** Begin PAGE EXTRACT **

Buff likes to scuffle among the dry leaves and when he comes in the house, he brings half of the leaves in on his feathers. Sometimes there arc more leaves in my kitchen than on the back stoop. And when friends catch me sweeping leaves OUT of the back door, it gives rise to many a bright remark that I am at a loss to counteract. After all, they catch me with the goods - er, the leaves.

That's what Buff was doing the day I was getting ready to go away, chasing imaginary rabbits among the leaves. Then I started putting luggage in the car and, suddenly, Buff was nowhere around. I thought, "What a time for that dog to take French leave! He rarely leaves the yard. What possessed him to run away now when I haven't got time to look for him!" I called. No Buff.

It really was unusual. Because, even when he decides to wander out of bounds, he lets me know with a distant bark as much as to say, "In a minute, in a minute-there's something over here that I must investigate first."

This time the silence was too quiet. And then I had a thought. opened the car door again, and removed the last suitcase. There he was, way back on the floor, trying to make himself small, thinking I'd have to take him along if he stowed away.

By golly, I almost DID stay home. You can explain to people that you'll be back. But how do you get it across to a dog who just looks at you with his heart in his eyes?

I hurried home, as soon as ever I could. And one of the first things Buff and I did was to take a good, long walk along the quiet lanes, listening to the leaves rustling down, scuffling in the dry grasses, watching a rabbit bounce out of the bush ahead and leap into the comparative safety of the farmer's field next door, stopping to watch the ducks sail across the lake, running down a hill as if we were both half our ages.

** End PAGE EXTRACT **

**THE PROBLEM:** Reproduce the passage about the dog Buff between "This time the" and "in his eyes?", inclusive.

** Begin PROVIDED INFORMATION **

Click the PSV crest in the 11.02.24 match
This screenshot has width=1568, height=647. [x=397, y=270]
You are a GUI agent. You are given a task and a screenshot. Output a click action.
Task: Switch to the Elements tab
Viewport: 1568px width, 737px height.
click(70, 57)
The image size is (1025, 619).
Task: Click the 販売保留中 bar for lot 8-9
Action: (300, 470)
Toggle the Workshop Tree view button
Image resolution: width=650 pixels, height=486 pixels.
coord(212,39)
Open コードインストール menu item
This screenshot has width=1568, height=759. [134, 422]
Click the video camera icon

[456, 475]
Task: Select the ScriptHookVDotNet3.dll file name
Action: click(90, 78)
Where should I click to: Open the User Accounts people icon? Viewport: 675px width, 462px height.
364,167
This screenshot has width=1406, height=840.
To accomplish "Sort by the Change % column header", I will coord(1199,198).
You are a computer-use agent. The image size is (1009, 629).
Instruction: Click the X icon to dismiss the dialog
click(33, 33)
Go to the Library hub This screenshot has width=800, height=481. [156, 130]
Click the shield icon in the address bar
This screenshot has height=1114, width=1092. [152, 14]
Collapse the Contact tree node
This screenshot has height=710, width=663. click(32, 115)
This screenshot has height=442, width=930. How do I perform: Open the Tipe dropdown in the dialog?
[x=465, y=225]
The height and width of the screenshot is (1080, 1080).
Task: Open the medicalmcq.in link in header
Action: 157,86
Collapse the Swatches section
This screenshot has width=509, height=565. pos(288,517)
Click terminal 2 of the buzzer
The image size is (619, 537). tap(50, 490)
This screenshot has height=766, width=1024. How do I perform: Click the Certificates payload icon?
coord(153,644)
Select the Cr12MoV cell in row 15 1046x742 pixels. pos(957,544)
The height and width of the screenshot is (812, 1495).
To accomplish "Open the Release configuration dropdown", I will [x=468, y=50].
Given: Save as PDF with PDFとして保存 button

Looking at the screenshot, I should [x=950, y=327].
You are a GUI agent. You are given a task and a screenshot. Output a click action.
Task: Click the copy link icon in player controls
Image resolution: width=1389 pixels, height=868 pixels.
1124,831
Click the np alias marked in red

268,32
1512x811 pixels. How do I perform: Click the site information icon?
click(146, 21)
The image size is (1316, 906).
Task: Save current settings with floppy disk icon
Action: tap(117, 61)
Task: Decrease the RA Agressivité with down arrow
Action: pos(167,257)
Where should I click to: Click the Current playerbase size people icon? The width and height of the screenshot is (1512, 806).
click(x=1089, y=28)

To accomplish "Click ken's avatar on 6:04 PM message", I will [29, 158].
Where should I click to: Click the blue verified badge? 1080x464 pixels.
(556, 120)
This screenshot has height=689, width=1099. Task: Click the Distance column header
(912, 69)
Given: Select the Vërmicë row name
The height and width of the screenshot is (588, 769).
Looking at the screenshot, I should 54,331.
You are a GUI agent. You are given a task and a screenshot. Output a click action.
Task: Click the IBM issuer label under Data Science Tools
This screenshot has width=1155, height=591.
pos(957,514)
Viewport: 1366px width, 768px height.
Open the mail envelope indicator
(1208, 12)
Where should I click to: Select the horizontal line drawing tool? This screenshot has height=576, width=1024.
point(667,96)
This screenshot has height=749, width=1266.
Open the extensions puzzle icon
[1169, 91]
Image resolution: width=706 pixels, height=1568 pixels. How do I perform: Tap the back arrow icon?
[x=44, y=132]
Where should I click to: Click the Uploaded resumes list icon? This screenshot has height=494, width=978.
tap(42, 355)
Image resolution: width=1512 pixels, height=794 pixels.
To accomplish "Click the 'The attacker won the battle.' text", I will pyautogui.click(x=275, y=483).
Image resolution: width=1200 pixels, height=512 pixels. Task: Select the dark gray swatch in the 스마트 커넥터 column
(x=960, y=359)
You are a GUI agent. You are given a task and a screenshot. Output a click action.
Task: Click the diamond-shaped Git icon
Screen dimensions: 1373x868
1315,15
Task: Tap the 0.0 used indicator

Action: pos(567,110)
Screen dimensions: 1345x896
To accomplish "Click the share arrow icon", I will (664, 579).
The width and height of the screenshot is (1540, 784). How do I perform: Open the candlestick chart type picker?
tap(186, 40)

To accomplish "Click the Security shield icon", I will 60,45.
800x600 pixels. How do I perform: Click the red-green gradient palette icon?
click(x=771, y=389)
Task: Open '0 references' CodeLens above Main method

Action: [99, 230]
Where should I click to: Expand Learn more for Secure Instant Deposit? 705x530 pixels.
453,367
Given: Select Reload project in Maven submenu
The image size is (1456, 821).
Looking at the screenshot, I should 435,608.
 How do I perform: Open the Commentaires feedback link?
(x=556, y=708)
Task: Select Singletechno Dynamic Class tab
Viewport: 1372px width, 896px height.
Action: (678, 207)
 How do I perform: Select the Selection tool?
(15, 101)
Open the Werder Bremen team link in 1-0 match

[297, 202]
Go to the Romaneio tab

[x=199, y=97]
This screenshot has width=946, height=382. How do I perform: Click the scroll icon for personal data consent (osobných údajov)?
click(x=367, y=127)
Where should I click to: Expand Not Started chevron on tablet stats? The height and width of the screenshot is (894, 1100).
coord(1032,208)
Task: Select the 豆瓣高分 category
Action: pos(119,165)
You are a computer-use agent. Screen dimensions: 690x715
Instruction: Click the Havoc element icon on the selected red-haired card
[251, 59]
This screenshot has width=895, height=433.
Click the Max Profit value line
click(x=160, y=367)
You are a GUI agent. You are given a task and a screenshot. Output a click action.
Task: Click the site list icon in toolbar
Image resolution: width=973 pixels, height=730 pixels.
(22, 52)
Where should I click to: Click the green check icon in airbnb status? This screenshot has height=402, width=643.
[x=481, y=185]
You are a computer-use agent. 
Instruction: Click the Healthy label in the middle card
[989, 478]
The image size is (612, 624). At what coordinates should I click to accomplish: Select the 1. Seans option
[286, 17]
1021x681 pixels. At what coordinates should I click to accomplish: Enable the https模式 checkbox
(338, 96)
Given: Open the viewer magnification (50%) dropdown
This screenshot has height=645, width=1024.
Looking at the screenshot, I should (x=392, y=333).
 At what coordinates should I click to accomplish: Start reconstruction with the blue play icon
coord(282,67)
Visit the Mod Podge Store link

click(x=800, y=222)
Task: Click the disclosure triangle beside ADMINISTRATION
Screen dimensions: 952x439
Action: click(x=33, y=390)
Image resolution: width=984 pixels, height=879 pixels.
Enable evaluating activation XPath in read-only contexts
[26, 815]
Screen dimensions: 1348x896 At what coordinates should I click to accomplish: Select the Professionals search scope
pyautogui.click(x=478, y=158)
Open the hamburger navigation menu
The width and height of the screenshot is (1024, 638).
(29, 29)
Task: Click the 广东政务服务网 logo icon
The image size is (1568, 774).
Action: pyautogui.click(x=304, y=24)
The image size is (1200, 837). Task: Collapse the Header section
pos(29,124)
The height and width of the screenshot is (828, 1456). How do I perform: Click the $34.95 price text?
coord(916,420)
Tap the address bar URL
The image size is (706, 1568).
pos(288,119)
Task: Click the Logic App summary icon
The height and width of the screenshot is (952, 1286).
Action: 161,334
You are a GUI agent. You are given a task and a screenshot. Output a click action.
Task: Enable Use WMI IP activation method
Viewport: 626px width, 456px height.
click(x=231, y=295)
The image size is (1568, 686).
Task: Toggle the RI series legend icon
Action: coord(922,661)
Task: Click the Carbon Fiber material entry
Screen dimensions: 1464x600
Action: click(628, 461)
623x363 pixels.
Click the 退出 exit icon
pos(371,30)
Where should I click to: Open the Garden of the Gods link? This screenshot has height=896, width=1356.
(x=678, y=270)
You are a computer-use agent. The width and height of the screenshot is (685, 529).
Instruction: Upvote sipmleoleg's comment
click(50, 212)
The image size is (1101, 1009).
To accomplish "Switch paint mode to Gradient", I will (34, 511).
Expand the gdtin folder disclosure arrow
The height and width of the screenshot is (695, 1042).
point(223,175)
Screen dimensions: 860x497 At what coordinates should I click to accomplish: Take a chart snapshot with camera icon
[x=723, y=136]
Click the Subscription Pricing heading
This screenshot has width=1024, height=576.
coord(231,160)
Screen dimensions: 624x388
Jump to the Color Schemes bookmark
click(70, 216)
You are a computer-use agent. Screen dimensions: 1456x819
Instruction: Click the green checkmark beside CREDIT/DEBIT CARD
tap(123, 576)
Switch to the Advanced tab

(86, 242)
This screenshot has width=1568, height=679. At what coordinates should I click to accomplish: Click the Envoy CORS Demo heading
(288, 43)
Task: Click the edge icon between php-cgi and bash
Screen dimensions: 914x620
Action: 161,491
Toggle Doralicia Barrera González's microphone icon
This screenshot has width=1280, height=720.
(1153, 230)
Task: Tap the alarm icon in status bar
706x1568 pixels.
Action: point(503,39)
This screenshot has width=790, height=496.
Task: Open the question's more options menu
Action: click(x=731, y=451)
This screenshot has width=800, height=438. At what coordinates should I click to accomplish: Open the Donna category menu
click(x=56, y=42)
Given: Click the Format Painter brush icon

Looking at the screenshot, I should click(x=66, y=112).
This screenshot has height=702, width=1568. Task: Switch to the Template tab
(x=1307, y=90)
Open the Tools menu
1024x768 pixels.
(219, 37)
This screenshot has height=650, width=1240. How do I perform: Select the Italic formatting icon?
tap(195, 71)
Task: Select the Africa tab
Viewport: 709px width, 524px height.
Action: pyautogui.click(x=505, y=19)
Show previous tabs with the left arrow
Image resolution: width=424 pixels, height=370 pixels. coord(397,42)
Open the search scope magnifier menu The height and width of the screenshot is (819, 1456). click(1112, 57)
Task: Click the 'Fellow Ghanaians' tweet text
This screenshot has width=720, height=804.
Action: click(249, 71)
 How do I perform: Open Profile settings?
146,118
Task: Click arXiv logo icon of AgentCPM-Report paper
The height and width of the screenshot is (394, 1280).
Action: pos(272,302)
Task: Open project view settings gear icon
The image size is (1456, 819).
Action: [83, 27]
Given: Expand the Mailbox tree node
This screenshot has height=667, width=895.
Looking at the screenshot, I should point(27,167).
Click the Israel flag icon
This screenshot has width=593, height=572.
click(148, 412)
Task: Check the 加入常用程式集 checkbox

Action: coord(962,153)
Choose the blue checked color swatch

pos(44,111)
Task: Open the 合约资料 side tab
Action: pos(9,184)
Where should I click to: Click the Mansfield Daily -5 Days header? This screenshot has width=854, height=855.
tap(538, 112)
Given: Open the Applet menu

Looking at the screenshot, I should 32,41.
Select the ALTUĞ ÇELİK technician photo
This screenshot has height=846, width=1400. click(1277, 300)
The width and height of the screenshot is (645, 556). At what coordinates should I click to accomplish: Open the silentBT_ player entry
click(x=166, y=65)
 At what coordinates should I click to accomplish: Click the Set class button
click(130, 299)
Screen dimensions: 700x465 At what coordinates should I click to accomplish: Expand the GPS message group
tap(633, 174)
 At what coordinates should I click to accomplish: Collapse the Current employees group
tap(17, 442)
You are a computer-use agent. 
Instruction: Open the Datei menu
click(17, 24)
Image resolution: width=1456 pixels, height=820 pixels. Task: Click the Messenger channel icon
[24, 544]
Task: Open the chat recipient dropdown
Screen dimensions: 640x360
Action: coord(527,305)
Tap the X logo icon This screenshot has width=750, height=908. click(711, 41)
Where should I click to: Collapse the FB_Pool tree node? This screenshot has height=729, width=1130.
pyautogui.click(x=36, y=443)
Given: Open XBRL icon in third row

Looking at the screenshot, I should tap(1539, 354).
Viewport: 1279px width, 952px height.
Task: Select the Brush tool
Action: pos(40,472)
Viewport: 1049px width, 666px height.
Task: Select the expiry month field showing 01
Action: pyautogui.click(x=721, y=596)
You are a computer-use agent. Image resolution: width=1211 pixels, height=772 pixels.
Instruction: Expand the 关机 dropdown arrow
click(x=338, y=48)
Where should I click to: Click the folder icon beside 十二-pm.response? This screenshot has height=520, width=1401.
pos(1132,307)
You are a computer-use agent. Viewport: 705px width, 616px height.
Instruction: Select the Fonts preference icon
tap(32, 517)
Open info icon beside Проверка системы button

** End PROVIDED INFORMATION **

**FINISHED TASK:**
This time the silence was too quiet. And then I had a thought. opened the car door again, and removed the last suitcase. There he was, way back on the floor, trying to make himself small, thinking I'd have to take him along if he stowed away.

By golly, I almost DID stay home. You can explain to people that you'll be back. But how do you get it across to a dog who just looks at you with his heart in his eyes?